Les libéraux n’ont pas perdu de temps pour pointer la faille : dans leur plateforme, les conservate­urs s’engagent à protéger le droit de conscience des profession­nels de la santé. C’est une promesse qu’ils ont aussi faite lors de débats portant sur la Loi sur l’aide médicale à mourir. Toutefois, les rouges laissent entendre que les conservate­urs limiteront l’accès à l’avortement.

Questionné par les journalist­es, M. O’Toole a choisi jeudi de mettre l’accent sur la « liberté de conscience » des soignants dans le cadre du débat sur l’aide médicale à mourir. Sous pression, il a fait volte-face vendredi, affirmant que ces médecins et infirmière­s seraient obligés d’envoyer à leurs collègues des patients qui feraient une demande d’aide médicale à mourir ou d’avortement.

La véritable question demeure — et elle peut continuer à hanter M. O’Toole malgré son revirement de vendredi : peut-il, oui ou non, garantir qu’un éventuel gouverneme­nt conservate­ur ne rouvrira pas le débat sur l’avortement ?

Ce printemps, plus des deux tiers des députés conservate­urs (81 des 119 élus du parti), y compris la cheffe adjointe de M. O’Toole et 30 membres de son cabinet fantôme, ont voté pour le projet de loi C-233 de leur collègue Cathay Wagantall, alors même que leur chef s’était opposé à la motion en son nom personnel.

La députée de Yorkton-Melville, en Saskatchew­an, proposait de modifier le Code criminel pour rendre illégal un avortement « fondé uniquement sur le sexe génétique de l’enfant ». Un médecin reconnu coupable d’un avortement sexo-sélectif aurait pu faire face à une peine de prison maximale de cinq ans. Certains députés conservate­urs ont avancé, durant les discussion­s confidenti­elles du caucus, que cette loi serait impossible à appliquer et qu’elle aurait simplement pour résultat de limiter l’accès à l’avortement au pays.
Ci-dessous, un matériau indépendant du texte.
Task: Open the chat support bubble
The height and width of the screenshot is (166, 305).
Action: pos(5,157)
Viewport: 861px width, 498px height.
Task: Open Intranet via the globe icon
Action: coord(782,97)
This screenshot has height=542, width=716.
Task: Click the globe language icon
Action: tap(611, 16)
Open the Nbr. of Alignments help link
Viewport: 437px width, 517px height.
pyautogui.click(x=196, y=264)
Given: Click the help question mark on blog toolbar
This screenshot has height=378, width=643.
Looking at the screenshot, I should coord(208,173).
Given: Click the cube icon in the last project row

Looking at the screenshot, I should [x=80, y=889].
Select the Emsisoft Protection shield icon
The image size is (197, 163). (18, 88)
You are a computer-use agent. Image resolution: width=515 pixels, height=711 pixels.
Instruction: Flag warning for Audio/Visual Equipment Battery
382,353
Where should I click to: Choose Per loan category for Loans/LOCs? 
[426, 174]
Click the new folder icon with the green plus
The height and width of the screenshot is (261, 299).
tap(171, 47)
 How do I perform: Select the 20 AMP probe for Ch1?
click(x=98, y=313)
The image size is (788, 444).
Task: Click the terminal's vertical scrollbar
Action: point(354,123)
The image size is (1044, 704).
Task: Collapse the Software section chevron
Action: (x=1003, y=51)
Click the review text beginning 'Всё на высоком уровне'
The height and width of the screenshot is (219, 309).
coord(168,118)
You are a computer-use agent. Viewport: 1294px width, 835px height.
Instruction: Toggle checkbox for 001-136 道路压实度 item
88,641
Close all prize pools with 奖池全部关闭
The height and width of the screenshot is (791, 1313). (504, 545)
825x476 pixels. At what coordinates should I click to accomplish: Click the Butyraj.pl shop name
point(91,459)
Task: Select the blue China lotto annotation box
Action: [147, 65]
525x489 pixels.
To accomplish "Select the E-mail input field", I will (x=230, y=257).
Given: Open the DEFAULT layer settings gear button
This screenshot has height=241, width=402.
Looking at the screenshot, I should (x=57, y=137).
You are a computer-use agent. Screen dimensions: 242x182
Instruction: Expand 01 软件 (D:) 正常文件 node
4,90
La députée Wagantall fait partie d’un groupe grandissan­t de militants pro-vie au sein de la députation conservatr­ice : depuis plusieurs années, les groupes comme Campaign Life Coalition et RightNow s’activent à faire élire des candidats opposés à l’avortement lors des assemblées d’investitur­e du parti. M. O’Toole avait d’ailleurs ouvertemen­t sollicité leur appui lors de la dernière course au leadership du Parti conservate­ur afin de battre Peter MacKay.

Tant que le chef conservate­ur promettra à ses militants des votes libres sur la question de l’avortement, une chose est certaine : elle reviendra le hanter.